Re: Temporary KVM guest hangs connected to KSM and NUMA balancer

From: Friedrich Weber
Date: Wed Jan 17 2024 - 08:09:45 EST


On 16/01/2024 18:20, Sean Christopherson wrote:
>> Does this make sense to you? Happy to double-check or run more tests if
>> anything seems off.
>
> Ha! It too me a few minutes to realize what went sideways with v2. KVM has an
> in-flight change that switches from host virtual addresses (HVA) to guest physical
> frame numbers (GFN) for the retry check, commit 8569992d64b8 ("KVM: Use gfn instead
> of hva for mmu_notifier_retry").
>
> That commit is in the KVM pull request for 6.8, and so v2 is based on top of a
> branch that contains said commit. But for better or worse (probably worse), the
> switch from HVA=GFN didn't change the _names_ of mmu_invalidate_range_{start,end},
> only the type. So v2 applies and compiles cleanly on 6.7, but it's subtly broken
> because checking for a GFN match against an HVA range is all but guaranteed to get
> false negatives.

Oof, that's nifty, good catch! I'll pay more attention to the
base-commit when testing next time. :)

> If you can try v2 on top of `git://git.kernel.org/pub/scm/virt/kvm/kvm.git next`,
> that would be helpful to confirm that I didn't screw up something else.

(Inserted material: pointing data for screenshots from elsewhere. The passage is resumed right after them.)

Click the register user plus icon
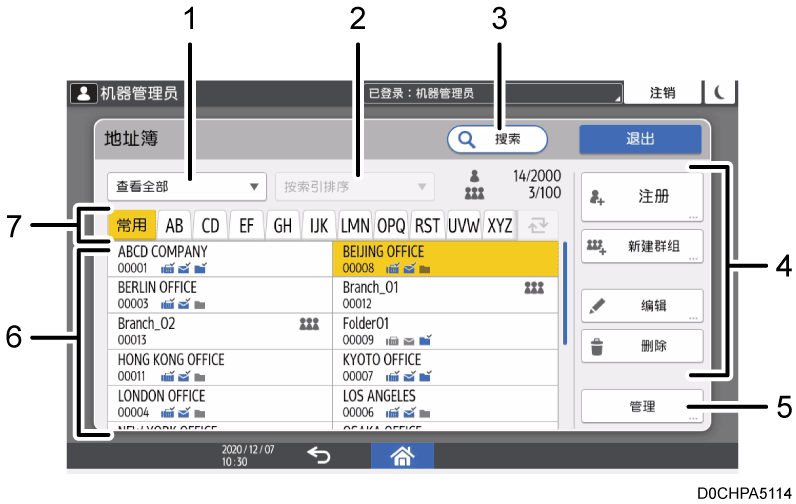click(598, 196)

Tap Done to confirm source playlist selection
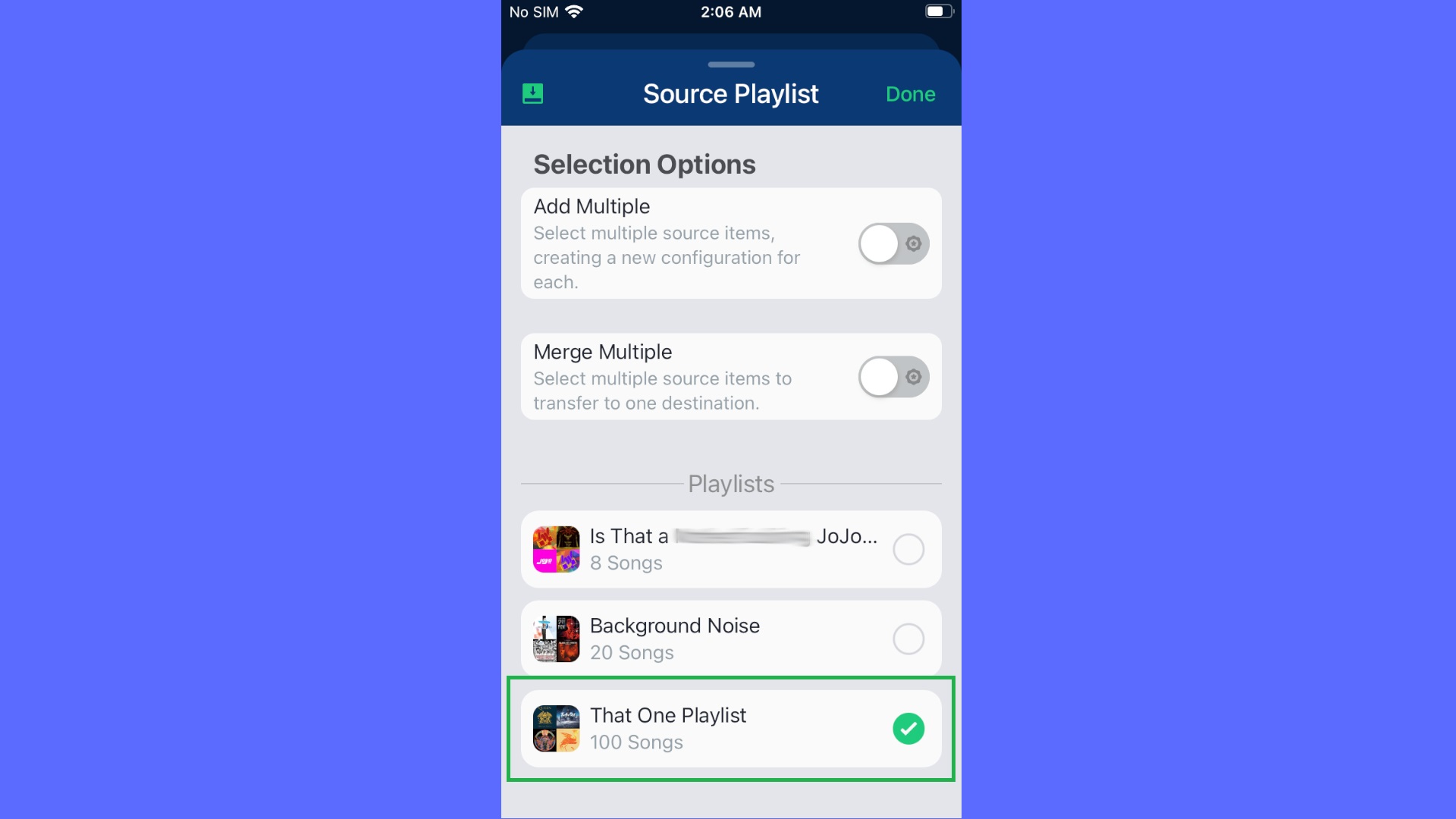coord(910,93)
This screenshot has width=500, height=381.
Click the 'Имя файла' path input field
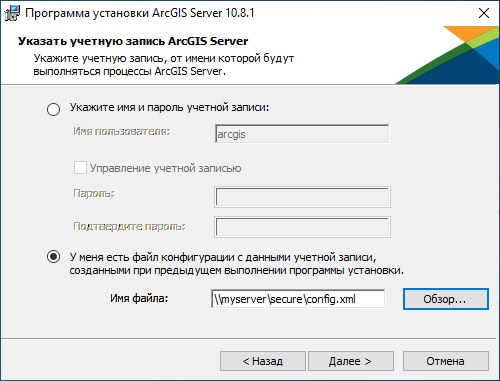(x=298, y=299)
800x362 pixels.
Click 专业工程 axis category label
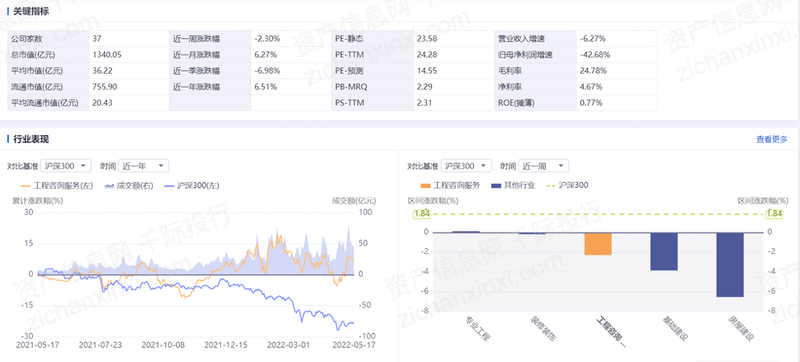tap(478, 328)
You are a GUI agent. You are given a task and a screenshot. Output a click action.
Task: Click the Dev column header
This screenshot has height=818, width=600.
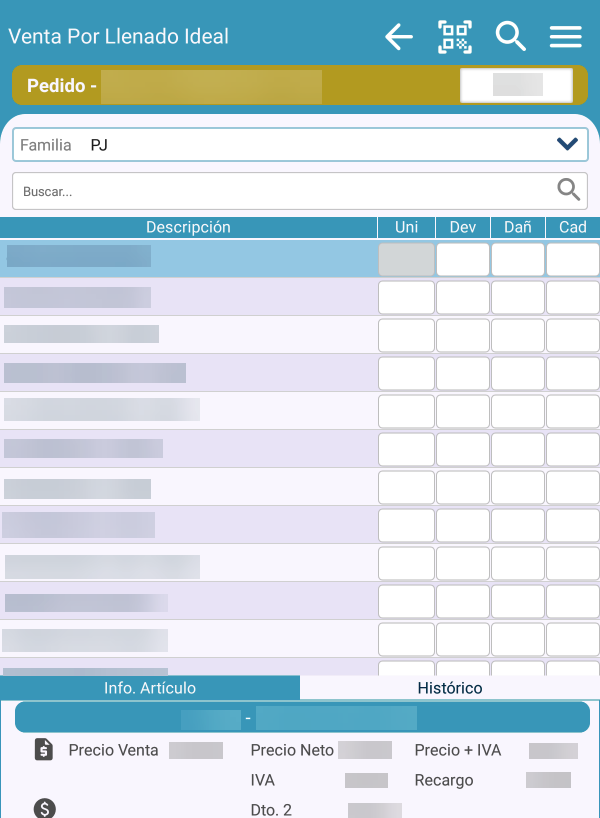(x=462, y=227)
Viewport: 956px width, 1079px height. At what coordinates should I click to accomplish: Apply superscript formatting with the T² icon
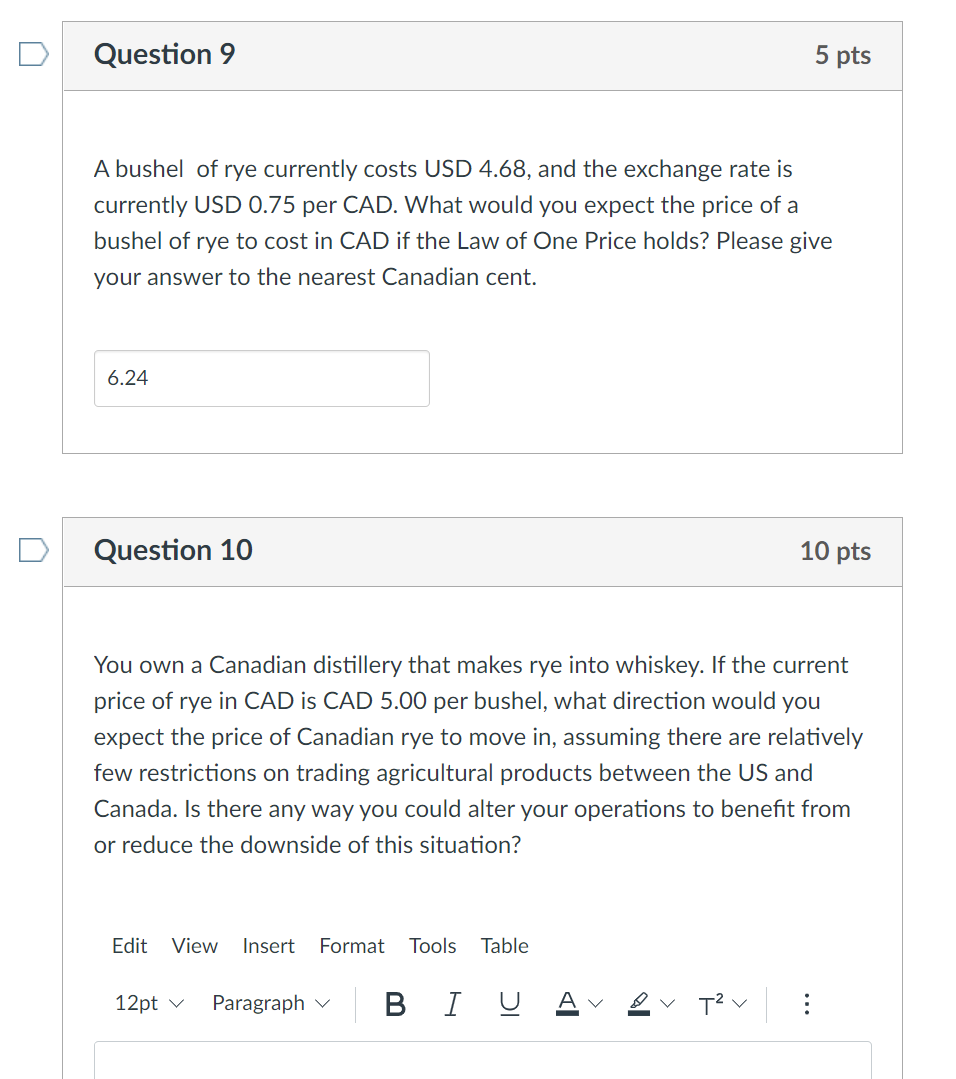click(x=712, y=1004)

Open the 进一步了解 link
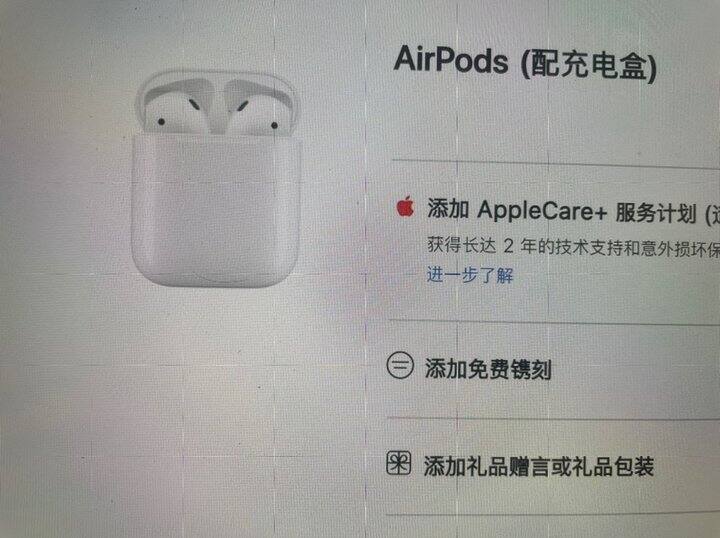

Pulled that repository and can confirm:

* 1c6d984f ("x86/kvm: Do not try to disable kvmclock if it was not
enabled", current `next`): reproducer hangs
* v2 [1] ("KVM: x86/mmu: Retry fault before acquiring mmu_lock if
mapping is changing") applied on top of 1c6d984f: no hangs anymore

If I understand the discussion on [1] correctly, there might be a v3 --
if so, I'll happily test that too.

> Thanks very much for reporting back! I'm pretty sure we would have missed the
> semantic conflict when backporting the fix to 6.7 and earlier, i.e. you likely
> saved us from another round of bug reports for various stable trees.

Sure! Thanks a lot for taking a look at this!

Best wishes,

Friedrich

[1] https://lore.kernel.org/all/20240110012045.505046-1-seanjc@xxxxxxxxxx/